Security policies are as critical to safeguarding your networks as any new cybersecurity product. Joanne Godfrey, director of communications for AlgoSec explains how policies can be better managed
Ever since the first firewalls were deployed on business networks in the early 1990s, enterprise security goals haven’t really changed: keep the bad guys out, and ensure that only authorized users and software are allowed to communicate over approved network paths. Sounds simple enough, right? And in those early days, those goals were relatively easy to achieve.
Networks were smaller and less complex, with fewer devices, business applications and external connections. So, the organization’s network security policies that governed how firewalls, proxy servers and other security devices work were simpler. They needed only a relatively small set of rules to control what traffic should be blocked, what should be allowed, and where it’s allowed to go to enable security, ensure compliance and drive business productivity.
Fast forward 25 years, and networks have grown dramatically in size and complexity, with business applications being introduced and changed rapidly to support more users and new functionality. Enterprise adoptions of virtualized and cloud infrastructures have introduced even more new network connectivity flows that need to be managed to keep applications secure. And the threat landscape has changed almost beyond recognition, which means more security products are deployed to counter new threats.
Traffic control problems
As a result, the security policies that control network devices and traffic have grown massively. They now typically comprise hundreds or even thousands of firewall rules – making it increasingly challenging to maintain those policies, and balance the needs of the business with the need to keep it as secure as possible. Just to keep up with business demands, network and security teams can find themselves managing hundreds of policy change requests a week.
With this growing volume and frequency of changes, continuing to rely on error-prone, manual processes to manage network security policy changes is too costly, time-consuming and inefficient. What’s more, it dramatically increases the potential for misconfigurations and mistakes that lead to application outages, security holes and compliance violations. In our 2016 State of Automation in Security” survey, 20% of organizations had experienced a security breach, 48% an application outage, and 42% a network outage as a result of a misconfiguration caused by a manual security-related process.
So it’s clear that organizations need to change the way that they manage their security policies, if they want to keep up with the speed of business – especially as more companies migrate applications to the cloud and adopt DevOps processes to help them develop and deploy new applications and functions faster. So how should they go about it?
The key is to automate policy changes using a management solution.

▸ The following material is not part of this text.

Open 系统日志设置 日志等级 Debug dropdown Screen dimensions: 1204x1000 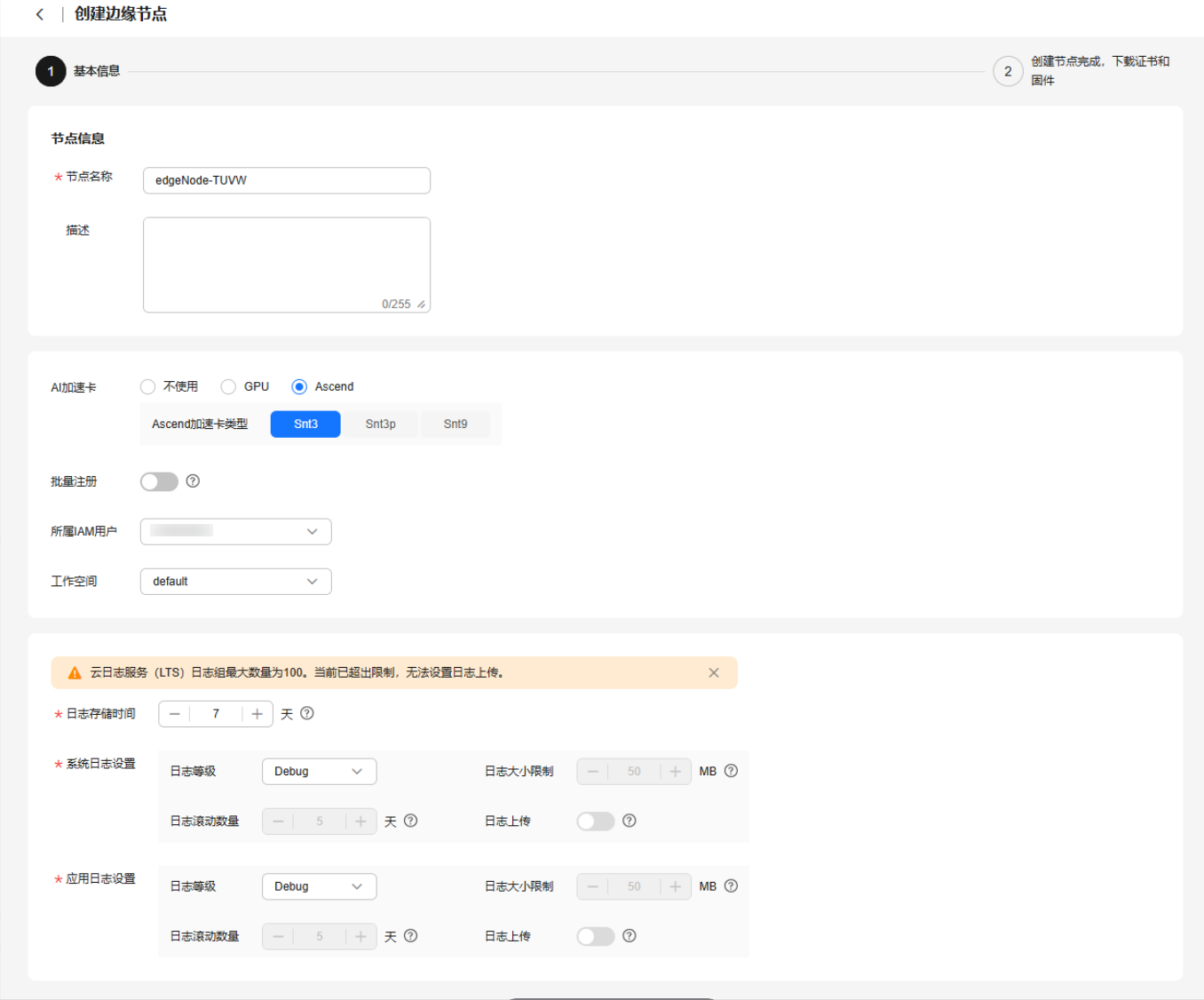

An effective solution will provide holistic visibility across the enterprise network and the applications that run across it, enabling IT teams to see all the network and security devices, applications and their connectivity flows – whether on-premise or in private or public clouds – in a single pane of glass.

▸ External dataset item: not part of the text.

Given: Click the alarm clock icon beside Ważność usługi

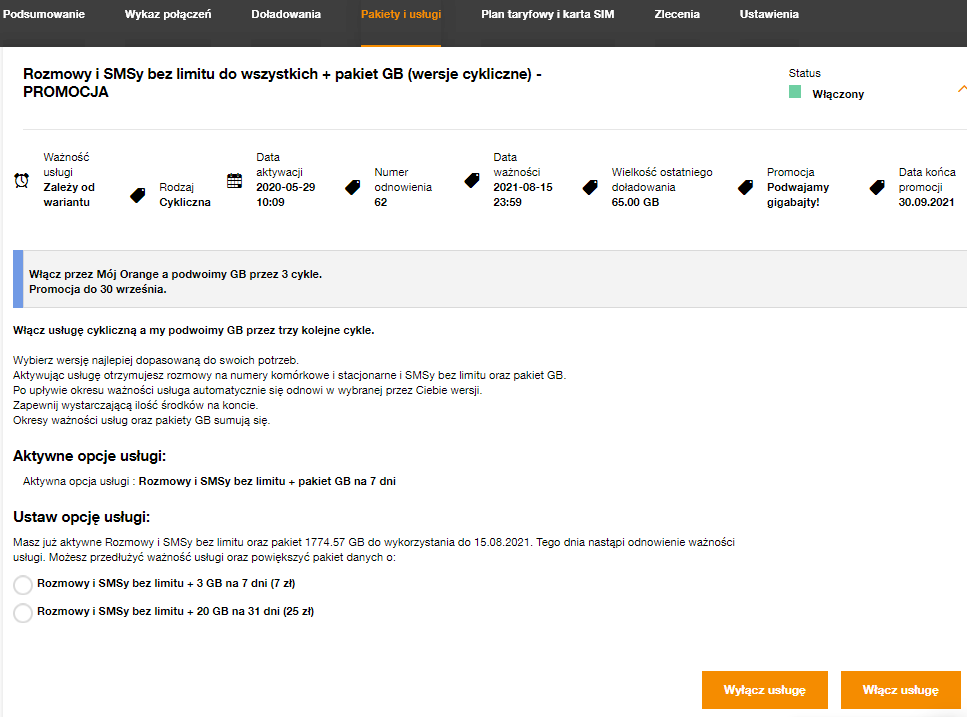Looking at the screenshot, I should (22, 181).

The solution will understand the rules and syntax used by the different network security devices – including traditional and next-gen firewalls and routers and cloud security controls – and manage them holistically from a single console, giving IT teams centralized control of all the ‘traffic lights’ on their networks, and enabling them to eliminate the time-consuming errors and problems that result from manual change processes.
It’s all about the applications
As the most common trigger for policy changes are changes to an application, it’s critical that teams understand exactly what devices and connectivity each application needs in order to function correctly and deliver its benefits, while remaining secure. Therefore, the automation solution should be able to automatically discover and map the connectivity flows for all of the enterprise’s business applications, to show IT and security staff exactly how data flows across the network. This application-centric approach helps teams to focus their efforts on what really matters to the business.
The automation solution should also enable IT teams to perform proactive risk analysis on planned application connectivity or security policy changes before they are made, to ensure that they don’t introduce security gaps or compliance violations. Then, if no exceptions or issues are identified, the approved changes can be rolled out to the relevant security devices with zero touch – thereby saving significant time, effort, and most importantly helping to prevent misconfigurations which cause outages and security holes. The solution should automatically document all these changes for audit purposes – and to help demonstrate compliance with the growing ‘alphabet soup’ of regulatory standards.
By taking an application-centric view of network security, the security policy management solution can also be used to accelerate incident response processes in the wake of cyberattacks or outages. Linking the policy management solution to SIEM systems and vulnerability scanners adds vital context to information about incidents, enabling network and security teams’ actions to be prioritized according to the risk and impact on critical business applications.
In conclusion, automating security policy management delivers a stronger security posture across organizations, enables business continuity, accelerates digital transformation initiatives such as migrating applications to the cloud, and streamlines DevOps processes by supporting team collaboration. Enterprise security truly is a matter of policy.